Remark: For this proof I use the following theorem:
Theorem: Let $G$ be a Lie group and $M$ smooth manifold, suppose that $G$ acts transitively (smooth) on $M$. Let $M_{\alpha}$ any connected component of $M$ and $G^{0}$ the connected component of identity in $G$, then $G^{0}$ acts transitively (smooth) on $M_{\alpha}$, furthermore, $M_{\alpha} \cong \frac{G^{0}}{G^{0}_{p}}$ for $p\in M_{\alpha}$, where $G^{0}_{p}$ isotropy group of $p$.
Considering $M=\frac{G}{H}=M_{\alpha}$ because $\frac{G}{H}$ is connected, we have that $G$ acts transitively on $G/H$ because $G/H$ is a homogeneous space, then, by the previous theorem $G^{0}$ acts transitively on $G/H$. Furthermore, as $H$ is connected closed subgroup of $G$, then $H\subseteq G^{0}$, therefore $H$ acts transitively on $\frac{G}{H}$. If you read the proof of this theorem will note that the action can say it is: $$\begin{array}{rcl} G\times \frac{G}{H}&\rightarrow& \frac{G}{H} \\ (g,g^{*}H) &\rightarrow & gg^{*}H \end{array}$$ Then, by the following theorem:
Theorem: Let $G$ be a Lie group, $M$ smooth manifold $G\times M \rightarrow M$ be a transitive and smooth action, then $G_{p}$ (isotropy group) is closed subgroup of $G$ and $M \cong \frac{G}{G_{p}}$ for each $p\in M$.
we have $\frac{G}{H} \cong \frac{H}{H_{p}}$ where taking $p=eH$ we have: $$H_{p}=\left\{h\in H : heH=eH\right\}=H.$$
Therefore, $\frac{G}{H} \cong \frac{H}{H}$, then $G\cong H$, and as $H$ is connected, then $G$ is connected.
My questions: I need to know if my test has a mistake and if any of you have another proof.

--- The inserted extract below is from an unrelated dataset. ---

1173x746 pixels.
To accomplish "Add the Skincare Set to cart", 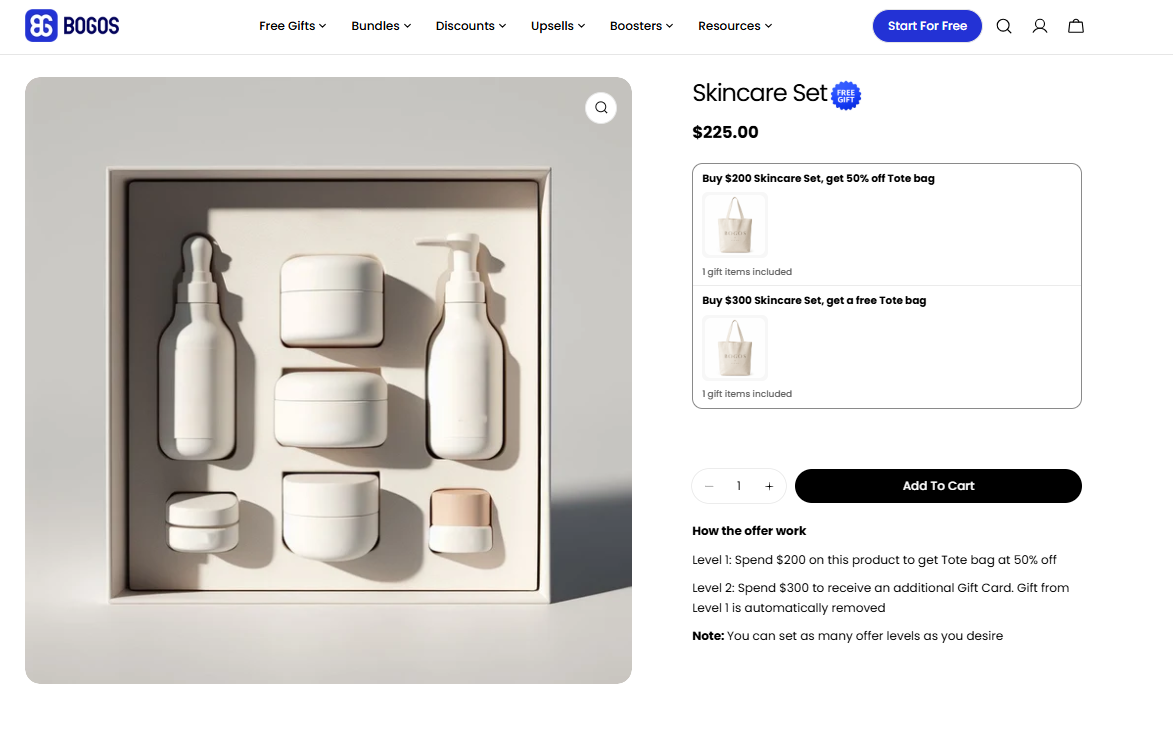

Your argument has a significant issue in the paragraph after the theorem you quote: $H$ almost never acts transitively on $G/H$ by any action, and the induced action of $H$ on $G/H$ coming from the natural action of $G$ on $G/H$ is transitive iff $G = H$, so is very rare indeed. In other words, by stating $H$ acts transitively on $G/H$, it automatically follows that $G = H$, so $G$ is connected if $H$ is.
Here' a sketch of a proof. Consider the projection $\pi:G\rightarrow G/H$ and note that $\pi$ is an open map.
Now, assume $H$ is connected, $G/H$ is connected, but $G$ is disconnected.
Pick nonemtpy open sets $U$ and $V$ witnessing the fact that $G$ is disconnected. Because $\pi$ is an open map, $\pi(U)$ and $\pi(V)$ are nonempty open subsets of $G/H$. Since $G/H$ is connected, we must have $\pi(U)\cap \pi(V)\neq \emptyset$ so pick $x\in \pi(U)\cap \pi(V)$. Being in the intersection means that $\pi(y) = \pi(z) = x$ for some $y\in U$ and $z\in V$. Since $\pi(y) = \pi(z)$, $y = zh$ for some $h\in H$.
Now, show that the relatively open subsetes $U\cap yH$ and $V\cap yH$ of $yH$ disconnect $yH$. Since $yH$ is homeomorphic to $H$, it follows that $H$ is disconnected as well, contradiction.